Applying Six Sigma to LeadershipLike anyone, leaders fall victim to their own habits and preferences-when what they need is the ability to adapt to each new situation and embrace the reality of the paradoxes. Particularly as the pace of change accelerates, leaders need to work even smarter than ever-and cannot rely on past experience or charisma to ensure future success.
With that in mind, Six Sigma approaches can best support effective leadership by emphasizing the themes of balance and flexibility. In other words, the benefit of Six Sigma discipline should not be limited to, for example, better data, but rather to helping leaders gain a clearer understanding of when more data is critical. Or when a decision by necessity is based more on intuition than facts, they need help to manage risks and/or more effectively test their hypotheses by applying facts after the decision.
This means changing the game and broadening the scope of many Six Sigma initiatives-though for some of the most successful efforts the gap will be much narrower. It may be necessary to adjust an organization’s working definition of Six Sigma-or even rebrand its efforts. But first, if one is up to the challenge, leaders will have to be engaged with differently to demonstrate how one’s support can help them beyond the confines of the Six Sigma program.
Some tips on where to start:
Position change as an investment
Rather than just picking the next DMAIC (define, measure, analyze, improve and control), lean or Design for Six Sigma projects, leaders should be engaged in a discussion around how the broader portfolio of change initiatives are selected and managed. They should be encourage to do less and establish guidelines to ensure a more balanced set of investments, for example,, a conscious mix of quick hits, mid-range and long-range initiatives.
Acknowledge/market the paradoxes
A more credible view of how Six Sigma can help a business should acknowledge both where the core principles fit, and where they don’t. As an example, if a project team had to forge ahead without solid Voice of the Customer (VOC) input, one should not be too quick to see that as a failure, but rather a business choice-the validity of which can be assessed over time. Getting comfortable with the boundaries and trade offs does not mean excusing laziness or lack of discipline. Instead, it puts an organization in a position to better understand where and when to push harder- for example, invest time and money to get more VOC data-and when to manage the risks on the back end.
One of the biggest complaints about Six Sigma-particularly from leaders-is that, “we already know (or knew) the answer.” In reality, however, no answer or solution is a 100% certainty.

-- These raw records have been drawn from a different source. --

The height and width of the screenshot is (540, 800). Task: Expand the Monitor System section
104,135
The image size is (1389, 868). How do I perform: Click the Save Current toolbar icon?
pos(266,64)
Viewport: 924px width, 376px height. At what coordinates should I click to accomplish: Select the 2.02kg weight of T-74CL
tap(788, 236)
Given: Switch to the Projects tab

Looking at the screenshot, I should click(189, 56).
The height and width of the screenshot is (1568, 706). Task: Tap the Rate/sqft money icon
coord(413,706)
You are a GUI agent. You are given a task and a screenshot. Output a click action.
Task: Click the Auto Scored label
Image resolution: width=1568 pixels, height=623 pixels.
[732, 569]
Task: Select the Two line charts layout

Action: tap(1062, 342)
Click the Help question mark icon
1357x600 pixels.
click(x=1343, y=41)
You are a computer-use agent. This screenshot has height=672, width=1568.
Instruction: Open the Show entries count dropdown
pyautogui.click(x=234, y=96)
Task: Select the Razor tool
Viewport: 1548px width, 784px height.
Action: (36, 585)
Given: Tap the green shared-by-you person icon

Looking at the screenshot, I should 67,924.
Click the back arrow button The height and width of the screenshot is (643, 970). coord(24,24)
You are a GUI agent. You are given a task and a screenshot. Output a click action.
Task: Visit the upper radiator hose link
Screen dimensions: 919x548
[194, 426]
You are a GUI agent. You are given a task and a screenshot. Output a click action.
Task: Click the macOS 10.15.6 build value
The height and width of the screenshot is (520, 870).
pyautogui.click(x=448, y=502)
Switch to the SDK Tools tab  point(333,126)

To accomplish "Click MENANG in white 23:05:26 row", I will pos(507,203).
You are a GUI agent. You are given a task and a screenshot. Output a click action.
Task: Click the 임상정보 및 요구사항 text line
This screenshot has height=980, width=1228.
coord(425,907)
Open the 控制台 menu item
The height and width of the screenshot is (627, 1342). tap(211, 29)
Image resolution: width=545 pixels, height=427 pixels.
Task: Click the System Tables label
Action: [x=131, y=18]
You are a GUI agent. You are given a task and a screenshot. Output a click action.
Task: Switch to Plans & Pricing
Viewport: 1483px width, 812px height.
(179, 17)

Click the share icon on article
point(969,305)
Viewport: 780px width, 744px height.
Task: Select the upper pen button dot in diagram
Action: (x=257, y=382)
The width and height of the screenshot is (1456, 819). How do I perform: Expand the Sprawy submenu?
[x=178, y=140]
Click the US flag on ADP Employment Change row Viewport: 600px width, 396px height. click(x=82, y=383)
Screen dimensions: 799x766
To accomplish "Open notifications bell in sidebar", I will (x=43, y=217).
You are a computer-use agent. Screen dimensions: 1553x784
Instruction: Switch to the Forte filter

One can actually help leaders-without telling them they are wrong-by reminding them that their answers are really educated guesses. Just that subtle shift in perspective opens the door to greater discipline and flexibility. Reticent leaders can feel encouraged to act as long as they can manage the unknowns. Confident ones may be willing to apply more care rather than simply assume their answers are correct.
Love it or hate it, Six Sigma is the closest we’ve come to bringing quality thinking into the realm of leadership since Deming’s challenging 14 points. Naysayers can continue to marginalize and undermine the gains made so far. It is much better to recognize the aspects of Six Sigma that can be applied to the real challenges of leadership-and build on the successes achieved during the past 20 years.